Type-friendly utilities for moving data between Python objects, Arrow, Polars, pandas, Spark, and Databricks. The package bundles enhanced dataclasses, casting utilities, and lightweight wrappers around Databricks and HTTP clients so Python/data engineers can focus on schemas instead of plumbing.

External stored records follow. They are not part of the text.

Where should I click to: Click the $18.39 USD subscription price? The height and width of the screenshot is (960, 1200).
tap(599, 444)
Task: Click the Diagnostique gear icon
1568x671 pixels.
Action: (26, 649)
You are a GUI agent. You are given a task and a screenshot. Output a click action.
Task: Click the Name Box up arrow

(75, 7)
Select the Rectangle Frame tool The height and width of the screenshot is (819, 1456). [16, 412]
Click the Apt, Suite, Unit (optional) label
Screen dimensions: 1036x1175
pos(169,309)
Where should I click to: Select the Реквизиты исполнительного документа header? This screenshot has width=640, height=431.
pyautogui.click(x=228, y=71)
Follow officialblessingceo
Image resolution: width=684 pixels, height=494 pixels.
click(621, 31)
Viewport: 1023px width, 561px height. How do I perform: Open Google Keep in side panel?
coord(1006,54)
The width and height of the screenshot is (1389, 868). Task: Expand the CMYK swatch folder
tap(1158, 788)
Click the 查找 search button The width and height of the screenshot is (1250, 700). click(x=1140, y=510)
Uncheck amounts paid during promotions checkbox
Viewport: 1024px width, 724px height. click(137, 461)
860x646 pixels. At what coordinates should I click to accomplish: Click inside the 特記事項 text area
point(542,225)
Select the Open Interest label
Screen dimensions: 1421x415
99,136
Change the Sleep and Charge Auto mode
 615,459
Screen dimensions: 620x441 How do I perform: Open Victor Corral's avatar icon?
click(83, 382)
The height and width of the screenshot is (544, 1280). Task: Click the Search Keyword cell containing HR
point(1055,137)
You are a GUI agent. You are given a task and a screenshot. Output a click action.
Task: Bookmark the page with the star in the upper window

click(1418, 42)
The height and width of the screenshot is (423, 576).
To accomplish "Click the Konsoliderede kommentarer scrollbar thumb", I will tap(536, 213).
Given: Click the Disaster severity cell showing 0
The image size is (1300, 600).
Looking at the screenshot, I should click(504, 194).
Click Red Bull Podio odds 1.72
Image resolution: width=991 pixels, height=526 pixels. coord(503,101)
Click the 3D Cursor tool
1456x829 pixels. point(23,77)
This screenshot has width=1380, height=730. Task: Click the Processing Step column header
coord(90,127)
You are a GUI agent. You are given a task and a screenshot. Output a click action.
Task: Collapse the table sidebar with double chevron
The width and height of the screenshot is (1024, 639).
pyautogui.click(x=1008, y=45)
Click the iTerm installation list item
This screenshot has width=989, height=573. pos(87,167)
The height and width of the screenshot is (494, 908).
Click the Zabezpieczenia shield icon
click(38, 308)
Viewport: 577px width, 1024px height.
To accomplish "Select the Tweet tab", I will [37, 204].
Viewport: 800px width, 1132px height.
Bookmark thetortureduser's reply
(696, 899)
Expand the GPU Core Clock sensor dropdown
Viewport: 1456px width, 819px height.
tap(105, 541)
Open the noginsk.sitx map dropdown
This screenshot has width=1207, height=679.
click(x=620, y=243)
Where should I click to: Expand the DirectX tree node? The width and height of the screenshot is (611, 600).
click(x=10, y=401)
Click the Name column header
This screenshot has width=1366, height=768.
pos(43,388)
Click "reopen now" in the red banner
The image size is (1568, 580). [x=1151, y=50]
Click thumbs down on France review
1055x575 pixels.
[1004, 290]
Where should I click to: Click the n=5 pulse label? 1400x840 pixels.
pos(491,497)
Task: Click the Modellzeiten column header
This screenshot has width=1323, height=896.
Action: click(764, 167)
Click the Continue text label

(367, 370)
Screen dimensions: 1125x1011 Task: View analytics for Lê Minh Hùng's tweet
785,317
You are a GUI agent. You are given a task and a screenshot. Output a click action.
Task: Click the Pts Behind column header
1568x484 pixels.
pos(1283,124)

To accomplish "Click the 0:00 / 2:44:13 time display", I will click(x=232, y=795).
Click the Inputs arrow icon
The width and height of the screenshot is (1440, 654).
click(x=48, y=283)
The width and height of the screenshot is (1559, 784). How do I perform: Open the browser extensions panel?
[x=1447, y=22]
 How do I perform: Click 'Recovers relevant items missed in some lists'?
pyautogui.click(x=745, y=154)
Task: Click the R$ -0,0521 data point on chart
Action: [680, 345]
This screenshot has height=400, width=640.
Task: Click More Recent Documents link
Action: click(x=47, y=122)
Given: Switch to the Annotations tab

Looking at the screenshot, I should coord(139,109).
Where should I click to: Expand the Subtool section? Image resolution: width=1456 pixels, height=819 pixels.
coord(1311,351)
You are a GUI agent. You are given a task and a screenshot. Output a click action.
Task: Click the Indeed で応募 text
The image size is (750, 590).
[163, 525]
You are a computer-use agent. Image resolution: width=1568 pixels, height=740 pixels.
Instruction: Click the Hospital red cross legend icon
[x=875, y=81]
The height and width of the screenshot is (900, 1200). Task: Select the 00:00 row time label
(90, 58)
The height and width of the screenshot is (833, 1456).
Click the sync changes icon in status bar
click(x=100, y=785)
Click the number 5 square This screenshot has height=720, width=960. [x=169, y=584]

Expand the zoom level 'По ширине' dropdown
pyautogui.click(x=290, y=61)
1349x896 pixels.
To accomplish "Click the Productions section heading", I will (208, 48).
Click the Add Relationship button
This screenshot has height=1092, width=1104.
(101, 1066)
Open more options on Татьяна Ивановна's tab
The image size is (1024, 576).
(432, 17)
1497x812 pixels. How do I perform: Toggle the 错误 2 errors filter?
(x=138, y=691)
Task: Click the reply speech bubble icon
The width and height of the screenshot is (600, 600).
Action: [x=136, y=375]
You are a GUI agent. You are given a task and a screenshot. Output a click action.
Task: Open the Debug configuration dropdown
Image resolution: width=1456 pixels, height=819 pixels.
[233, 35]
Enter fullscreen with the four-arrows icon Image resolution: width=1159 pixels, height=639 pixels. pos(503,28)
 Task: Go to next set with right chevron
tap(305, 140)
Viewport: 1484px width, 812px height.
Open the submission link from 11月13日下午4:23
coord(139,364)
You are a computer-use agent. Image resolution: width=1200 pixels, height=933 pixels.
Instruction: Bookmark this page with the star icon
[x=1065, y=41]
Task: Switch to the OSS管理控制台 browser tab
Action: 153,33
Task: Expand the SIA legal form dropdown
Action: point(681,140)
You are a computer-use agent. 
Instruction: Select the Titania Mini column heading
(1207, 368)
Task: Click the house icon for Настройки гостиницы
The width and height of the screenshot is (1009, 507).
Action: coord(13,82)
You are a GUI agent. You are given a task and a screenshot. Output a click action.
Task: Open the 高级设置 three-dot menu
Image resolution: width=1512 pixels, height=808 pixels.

## When to use this package
Use Yggdrasil when you need to:
- Convert payloads across dataframe engines without rewriting type logic for each backend.
- Define dataclasses that auto-coerce inputs, expose defaults, and surface Arrow schemas.
- Run Databricks SQL jobs or manage clusters with minimal boilerplate.
- Add resilient retries, concurrency helpers, and dependency guards to data pipelines.

## Prerequisites
- Python **3.10+**
- [uv](https://docs.astral.sh/uv/) for virtualenv and dependency management.

Optional extras:
- `polars`, `pandas`, `pyarrow`, and `pyspark` for engine-specific conversions.
- `databricks-sdk` for workspace, SQL, jobs, and compute helpers.
- `msal` for Azure AD authentication when using `MSALSession`.

## Installation
From the `python/` directory:

```bash
uv venv .venv
source .venv/bin/activate
uv pip install -e .[dev]
```

Extras are grouped by engine:
- `.[polars]`, `.[pandas]`, `.[spark]`, `.[databricks]` – install only the integrations you need.
- `.[dev]` – adds testing, linting, and typing tools (`pytest`, `ruff`, `black`, `mypy`).

## Quickstart
Define an Arrow-aware dataclass, coerce inputs, and cast across containers:

```python
from yggdrasil import yggdataclass
from yggdrasil.types.cast import convert
from yggdrasil.types import arrow_field_from_hint

@yggdataclass
class User:
    id: int
    email: str
    active: bool = True

user = User.__safe_init__("123", email="alice@example.com")
assert user.id == 123 and user.active is True

payload = {"id": "45", "email": "bob@example.com", "active": "false"}
clean = User.from_dict(payload)
print(clean.to_dict())

field = arrow_field_from_hint(User, name="user")
print(field)  # user: struct<id: int64, email: string, active: bool>

numbers = convert(["1", "2", "3"], list[int])
print(numbers)
```

### Databricks example
Install the `databricks` extra and run SQL with typed results:

```python
from yggdrasil.databricks.workspaces import Workspace
from yggdrasil.databricks.sql import SQLEngine

ws = Workspace(host="https://<workspace-url>", token="<token>")
engine = SQLEngine(workspace=ws)

stmt = engine.execute("SELECT 1 AS value")
result = stmt.wait(engine)
tbl = result.arrow_table()
print(tbl.to_pandas())
```

### Parallel processing and retries

```python
from yggdrasil.pyutils import parallelize, retry

@parallelize(max_workers=4)
def square(x):
    return x * x

@retry(tries=5, delay=0.2, backoff=2)
def sometimes_fails(value: int) -> int:
    ...

print(list(square(range(5))))
```

## Project layout
- `yggdrasil/dataclasses` – `yggdataclass` decorator plus Arrow schema helpers.
- `yggdrasil/types` – casting registry (`convert`, `register_converter`), Arrow inference, and default generators.
- `yggdrasil/libs` – optional bridges to Polars, pandas, Spark, and Databricks SDK types.
- `yggdrasil/databricks` – workspace, SQL, jobs, and compute helpers built on the Databricks SDK.
- `yggdrasil/requests` – retry-capable HTTP sessions and Azure MSAL auth helpers.
- `yggdrasil/pyutils` – concurrency and retry decorators.
- `yggdrasil/ser` – serialization helpers and dependency inspection utilities.
- `tests/` – pytest-based coverage for conversions, dataclasses, requests, and platform helpers.

## Testing
From `python/`:

```bash
pytest
```

Optional checks when developing:

```bash
ruff check
black .
mypy
```

## Troubleshooting and common pitfalls
- **Missing optional dependency**: Install the matching extra (e.g., `uv pip install -e .[polars]`) or wrap calls with `require_polars`/`require_pyspark` from `yggdrasil.libs`.
- **Schema mismatches**: Use `arrow_field_from_hint` and `CastOptions` to enforce expected Arrow metadata when casting.
- **Databricks auth**: Provide `host` and `token` to `Workspace`. For Azure, ensure environment variables align with your workspace deployment.

## Contributing
1. Fork and branch.
2. Install with `uv pip install -e .[dev]`.
3. Run tests and linters.
4. Submit a PR describing the change and any new examples added to the docs.